Cette seconde demande représente 38 entreprises, 400 emplois pour un chiffre d'affaires de 43 millions d'euros. Elle couvre surtout un très grand territoire couvrant l'Aubrac et une partie de l'Auvergne.

Pour cette demande d'homologation, une enquête publique vient d'être lancée. Ouverte à tous, même aux particuliers, elle doit s'achever le 21 mars 2022.

Qu'est ce qu'une "indication géographique" ?

Une indication géographique distingue un produit originaire d’une zone géographique déterminée et qui possède des qualités, une notoriété ou des caractéristiques liées à ce lieu d’origine. Elle protège le nom dudit produit des contrefaçons et autres copies.

  • Pour les consommateurs, c’est une garantie sur la qualité et l’authenticité d’un produit .
  • Pour les artisans et les entreprises, c’est un moyen de valoriser leurs produits et leurs savoir-faire, ainsi qu’un outil efficace contre une concurrence déloyale.
  • Pour les collectivités locales, c’est un moyen de protéger leur patrimoine et de mettre en valeur des savoir-faire territoriaux.

Qui pourrait en bénéficier ?

La demande d’indication géographique « couteau Laguiole » concerne trois familles de couteaux : les couteaux fermants ou pliants, les couteaux sommeliers et les couteaux de table.

La présence d’une « abeille » et les formes dites « Yatagan » (soit la forme galbée du couteau) sont des caractéristiques obligatoires, sauf pour le couteau fermant, reconnu avec une forme droite.

Toutes les étapes de fabrication du couteau doivent être réalisées dans la zone géographique définie.

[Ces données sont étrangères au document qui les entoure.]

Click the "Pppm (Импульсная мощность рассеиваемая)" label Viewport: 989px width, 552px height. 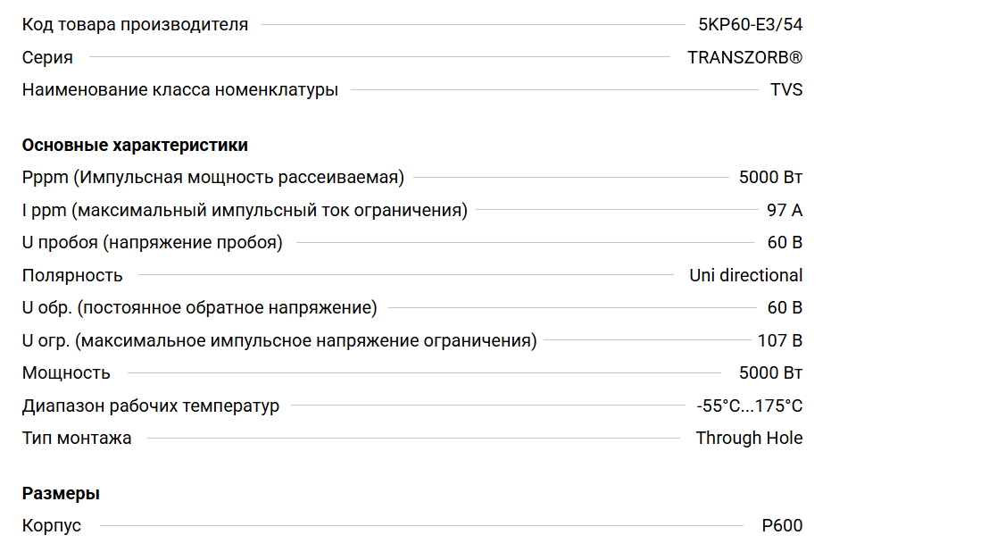tap(212, 177)
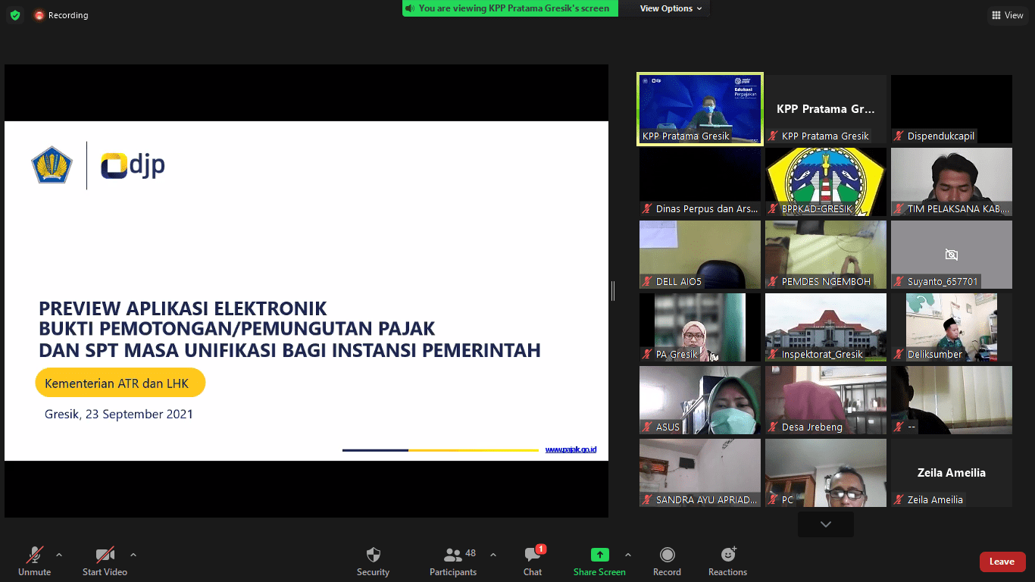Click the green encryption shield icon

(x=15, y=15)
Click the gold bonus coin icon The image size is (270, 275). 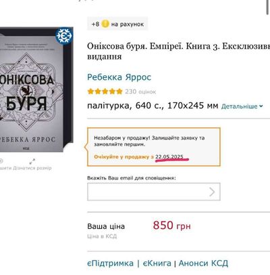coord(105,24)
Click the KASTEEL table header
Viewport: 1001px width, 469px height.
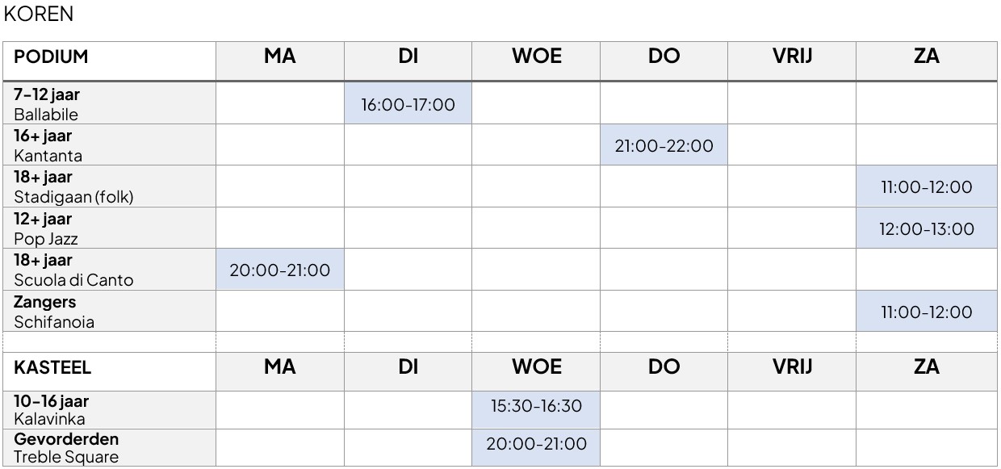110,371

  • Fabrication des pièces constitutives : lame, ressort, mouche, platine, mitre, manche, tire-bouchon, poinçon, levier
  • Montage du couteau
  • Façonnage du manche
  • Finitions et décoration du couteau

Pour les deux demandes, l'INPI a entamé les enquêtes et les études préalables aux homologations. La réponse à la demande du syndicat des couteliers de Laguiole, déposée en 2020, est attendue dans le courant du mois de mars. Quant à la demande de l'association CLAA, couteaux Laguiole Aubrac Auvergne, l'enquête publique menée par l'INPI ne devrait pas s'achever avant plusieurs mois.